To close this pull request, make a commit to your master/trunk branch
with (at least) the following in the commit message:

    This closes #22883
    
----
commit 4bfdac025ff0906316cf7697933a7b374ae3b427
Author: Patrick Brown <pa...@...>
Date:   2018-10-29T19:49:50Z

    Update cleanupStages in AppStatusListener to delete tasks for all stages in a single pass

commit 178f7c3bf82f93177fce086037ece6ebf09bb350
Author: Patrick Brown <pa...@...>
Date:   2018-10-29T19:55:38Z

    remove uneeded type

----


---

---------------------------------------------------------------------
To unsubscribe, e-mail: reviews-unsubscribe@spark.apache.org
For additional commands, e-mail: reviews-help@spark.apache.org


[GitHub] spark issue #22883: [SPARK-25837] [Core] Fix potential slowdown in AppStatus...

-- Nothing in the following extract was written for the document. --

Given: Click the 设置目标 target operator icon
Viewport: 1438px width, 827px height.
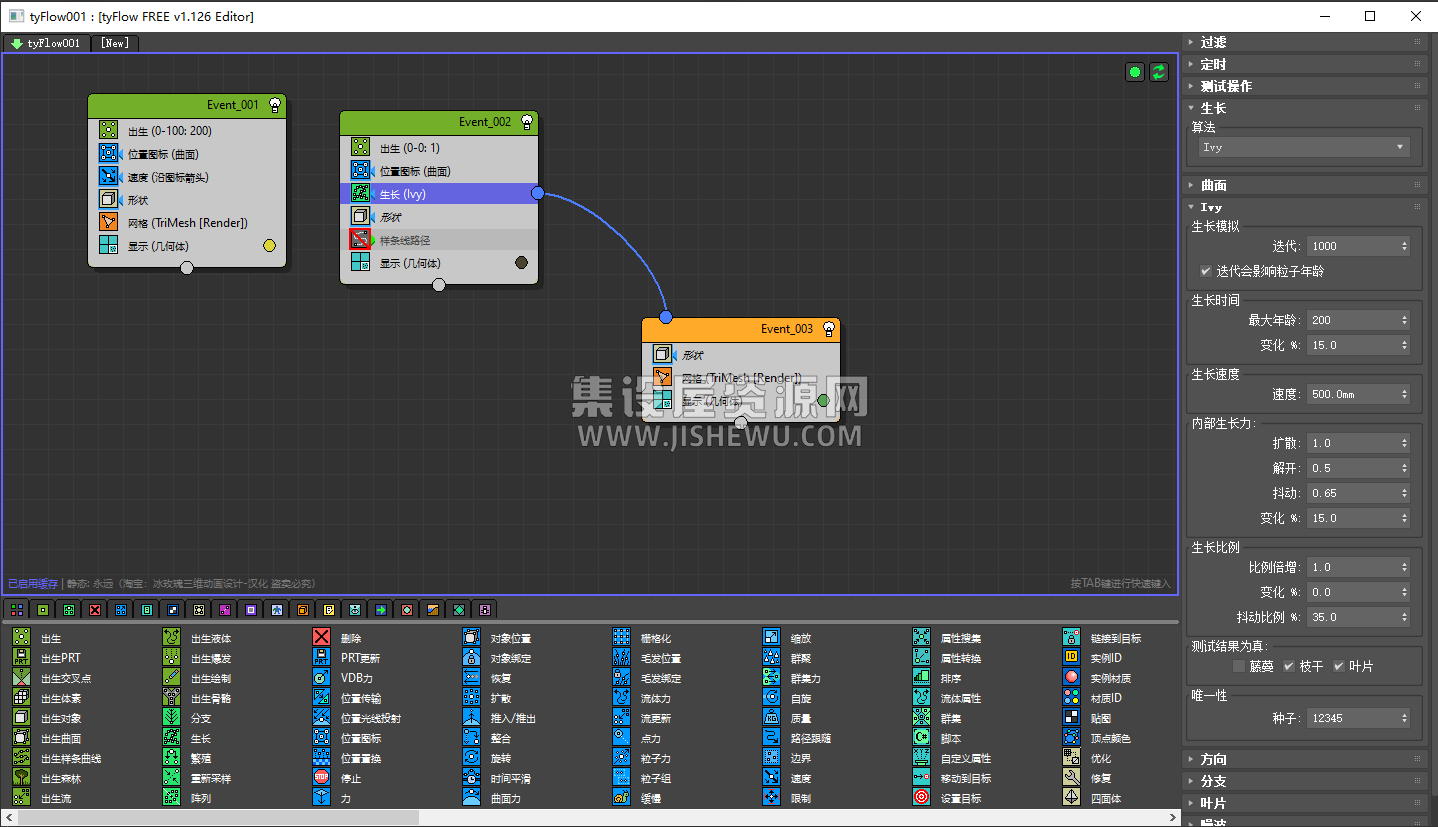Looking at the screenshot, I should pos(921,798).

Posted by AmplabJenkins <gi...@git.apache.org>.
Github user AmplabJenkins commented on the issue:

    https://github.com/apache/spark/pull/22883
  
    Can one of the admins verify this patch?


---

---------------------------------------------------------------------
To unsubscribe, e-mail: reviews-unsubscribe@spark.apache.org
For additional commands, e-mail: reviews-help@spark.apache.org


[GitHub] spark pull request #22883: [SPARK-25837] [Core] Fix potential slowdown in Ap...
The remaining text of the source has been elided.